For years, the goal of A/B testing has been simple: find a “winner” to ship. But for a company the size of Spotify, which relies on constant innovation to serve hundreds of millions of users, this approach was too narrow. As the music giant’s experimentation platform, Confidence, scaled to support hundreds of teams—growing from about 40 regularly experimenting teams in 2018 to nearly 300 by the end of 2022—their focus evolved from merely boosting velocity to maximizing experiment quality and learning.
Rethinking Experiment Success
Spotify realized that true value often lies not in what works, but in understanding what doesn’t. As they stated, “A successful experiment yields enough valid information to inform product decisions, not just those that find ‘winners.’” This broader definition led to the development of the Experiments with Learning (EwL) framework. This metric redefines a successful experiment as one that is valid (correctly implemented) and decision-ready. A decision-ready result is a clear outcome, whether it’s:
- Success: A key metric improves (a win).
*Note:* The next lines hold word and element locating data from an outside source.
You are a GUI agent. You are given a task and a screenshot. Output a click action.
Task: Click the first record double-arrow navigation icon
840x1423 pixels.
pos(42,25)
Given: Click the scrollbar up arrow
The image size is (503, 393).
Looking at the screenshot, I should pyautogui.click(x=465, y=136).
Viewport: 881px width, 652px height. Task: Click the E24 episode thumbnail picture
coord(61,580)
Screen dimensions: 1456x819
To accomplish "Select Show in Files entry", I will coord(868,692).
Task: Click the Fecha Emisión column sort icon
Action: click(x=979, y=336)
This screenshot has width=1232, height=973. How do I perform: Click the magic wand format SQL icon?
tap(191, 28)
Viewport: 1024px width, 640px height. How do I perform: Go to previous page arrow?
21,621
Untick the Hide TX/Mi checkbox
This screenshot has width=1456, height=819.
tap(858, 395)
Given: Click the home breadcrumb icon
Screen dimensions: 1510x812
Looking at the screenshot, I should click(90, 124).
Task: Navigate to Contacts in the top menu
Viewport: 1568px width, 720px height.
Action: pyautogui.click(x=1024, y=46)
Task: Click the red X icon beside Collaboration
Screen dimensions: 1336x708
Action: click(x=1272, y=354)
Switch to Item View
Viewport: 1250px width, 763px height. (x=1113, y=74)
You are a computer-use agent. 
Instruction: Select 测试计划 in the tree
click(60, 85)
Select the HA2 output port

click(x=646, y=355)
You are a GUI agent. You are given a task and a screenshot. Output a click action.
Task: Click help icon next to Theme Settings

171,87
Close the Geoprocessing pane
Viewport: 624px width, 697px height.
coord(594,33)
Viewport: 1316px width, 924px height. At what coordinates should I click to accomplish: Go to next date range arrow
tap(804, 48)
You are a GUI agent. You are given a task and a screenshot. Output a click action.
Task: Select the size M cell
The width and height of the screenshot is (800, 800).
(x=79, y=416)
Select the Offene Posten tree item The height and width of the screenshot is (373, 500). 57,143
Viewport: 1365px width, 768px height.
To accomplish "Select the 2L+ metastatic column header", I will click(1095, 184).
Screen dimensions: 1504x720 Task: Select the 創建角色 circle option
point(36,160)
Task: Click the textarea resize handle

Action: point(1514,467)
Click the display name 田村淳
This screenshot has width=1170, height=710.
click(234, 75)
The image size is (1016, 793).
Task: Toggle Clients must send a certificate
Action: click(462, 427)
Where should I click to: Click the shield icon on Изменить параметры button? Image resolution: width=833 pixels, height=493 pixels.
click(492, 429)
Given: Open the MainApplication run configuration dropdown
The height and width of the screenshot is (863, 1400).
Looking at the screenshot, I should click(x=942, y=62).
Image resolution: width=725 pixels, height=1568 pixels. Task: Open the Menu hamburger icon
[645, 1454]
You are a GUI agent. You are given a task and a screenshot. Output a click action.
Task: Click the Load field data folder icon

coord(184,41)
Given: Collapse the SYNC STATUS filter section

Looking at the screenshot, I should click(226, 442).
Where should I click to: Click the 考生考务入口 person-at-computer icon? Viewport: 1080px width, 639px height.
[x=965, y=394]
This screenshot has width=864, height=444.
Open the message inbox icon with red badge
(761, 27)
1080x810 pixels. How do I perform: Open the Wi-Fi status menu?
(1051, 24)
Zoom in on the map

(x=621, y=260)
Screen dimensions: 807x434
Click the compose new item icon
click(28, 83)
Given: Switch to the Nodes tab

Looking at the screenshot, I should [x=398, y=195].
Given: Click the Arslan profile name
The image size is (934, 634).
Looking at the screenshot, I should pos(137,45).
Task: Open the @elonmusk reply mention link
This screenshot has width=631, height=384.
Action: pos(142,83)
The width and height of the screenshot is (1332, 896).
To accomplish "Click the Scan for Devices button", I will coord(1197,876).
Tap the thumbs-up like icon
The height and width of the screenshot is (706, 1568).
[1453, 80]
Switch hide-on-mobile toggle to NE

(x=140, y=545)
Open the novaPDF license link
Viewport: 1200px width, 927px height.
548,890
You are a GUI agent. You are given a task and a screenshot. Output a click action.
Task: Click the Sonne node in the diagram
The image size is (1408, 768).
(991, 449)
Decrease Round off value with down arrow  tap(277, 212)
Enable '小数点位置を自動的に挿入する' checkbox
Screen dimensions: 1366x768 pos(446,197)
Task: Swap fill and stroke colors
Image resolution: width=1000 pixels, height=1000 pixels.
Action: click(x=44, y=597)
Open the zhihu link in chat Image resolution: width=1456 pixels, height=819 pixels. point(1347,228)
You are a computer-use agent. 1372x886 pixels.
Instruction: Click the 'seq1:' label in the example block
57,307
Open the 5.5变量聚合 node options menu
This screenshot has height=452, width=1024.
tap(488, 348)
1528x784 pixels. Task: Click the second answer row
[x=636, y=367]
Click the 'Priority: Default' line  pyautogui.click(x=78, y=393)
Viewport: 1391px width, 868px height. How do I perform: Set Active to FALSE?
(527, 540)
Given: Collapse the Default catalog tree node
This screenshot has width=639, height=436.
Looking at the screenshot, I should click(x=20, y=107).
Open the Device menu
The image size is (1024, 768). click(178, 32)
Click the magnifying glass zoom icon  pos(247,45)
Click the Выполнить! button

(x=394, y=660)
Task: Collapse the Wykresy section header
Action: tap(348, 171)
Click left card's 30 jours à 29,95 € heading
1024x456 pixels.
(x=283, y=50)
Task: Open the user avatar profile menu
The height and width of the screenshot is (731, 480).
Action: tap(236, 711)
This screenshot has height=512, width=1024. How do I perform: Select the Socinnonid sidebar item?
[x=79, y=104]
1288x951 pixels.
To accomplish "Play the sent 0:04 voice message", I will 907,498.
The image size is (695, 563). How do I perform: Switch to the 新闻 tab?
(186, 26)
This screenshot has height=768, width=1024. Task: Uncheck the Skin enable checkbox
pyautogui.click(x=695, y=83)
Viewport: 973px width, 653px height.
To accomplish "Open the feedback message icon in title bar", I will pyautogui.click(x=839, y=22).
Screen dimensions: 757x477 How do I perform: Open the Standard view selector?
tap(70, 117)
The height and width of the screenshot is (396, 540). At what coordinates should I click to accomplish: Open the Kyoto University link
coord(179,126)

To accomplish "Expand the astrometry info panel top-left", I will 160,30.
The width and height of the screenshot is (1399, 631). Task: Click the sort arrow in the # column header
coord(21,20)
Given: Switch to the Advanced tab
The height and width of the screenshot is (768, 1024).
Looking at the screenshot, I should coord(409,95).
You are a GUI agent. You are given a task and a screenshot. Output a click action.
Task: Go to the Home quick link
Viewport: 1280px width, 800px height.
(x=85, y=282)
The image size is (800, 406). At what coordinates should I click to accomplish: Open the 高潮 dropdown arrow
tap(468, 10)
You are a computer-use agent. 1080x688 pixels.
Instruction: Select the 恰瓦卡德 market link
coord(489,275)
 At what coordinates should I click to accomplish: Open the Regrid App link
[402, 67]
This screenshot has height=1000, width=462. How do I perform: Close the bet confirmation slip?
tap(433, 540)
- Regression detected: Metrics worsen (a fail to abort).
- Neutral but informative: No effect, but the test was powered strongly enough to confirm this.
By including regressions and conclusive neutral results as valuable “learnings,” Spotify shifted its cultural emphasis from chasing wins to mitigating risk.
The Power of Learning Rate
The difference this reframing makes is dramatic. Across Spotify R&D, the average win rate (experiments with positive results) stands at roughly 12%. However, their learning rate (EwL rate) is significantly higher, averaging 64%. This stark gap highlights the core message: most value comes from discovering what not to ship. Without this learning, the company would risk launching far more harmful or neutral changes than helpful ones.
The EwL framework is now a crucial strategic tool. It helps the platform insights team, including key contributors like Lizzie Eardley, Caroline Thordenberg, and Johan Rydberg, manage innovation and guide investment. It also addresses the very real-world challenge of testing capacity, a limitation acknowledged by figures like Mark Zuckerberg, by optimizing how testing bandwidth is used across high-traffic app surfaces.
Fostering a Learning Culture
Ultimately, the EwL metric drives continuous improvement. It signals to platform owners exactly where issues lie: is a team running too many underpowered experiments, or are there technical integration challenges in the platform? This feedback loop helps Confidence evolve, for example, by refining the sample size calculator to ensure tests have a high chance of yielding clear answers. For product development, the lesson is clear: progress is measured by learning velocity, not just by wins.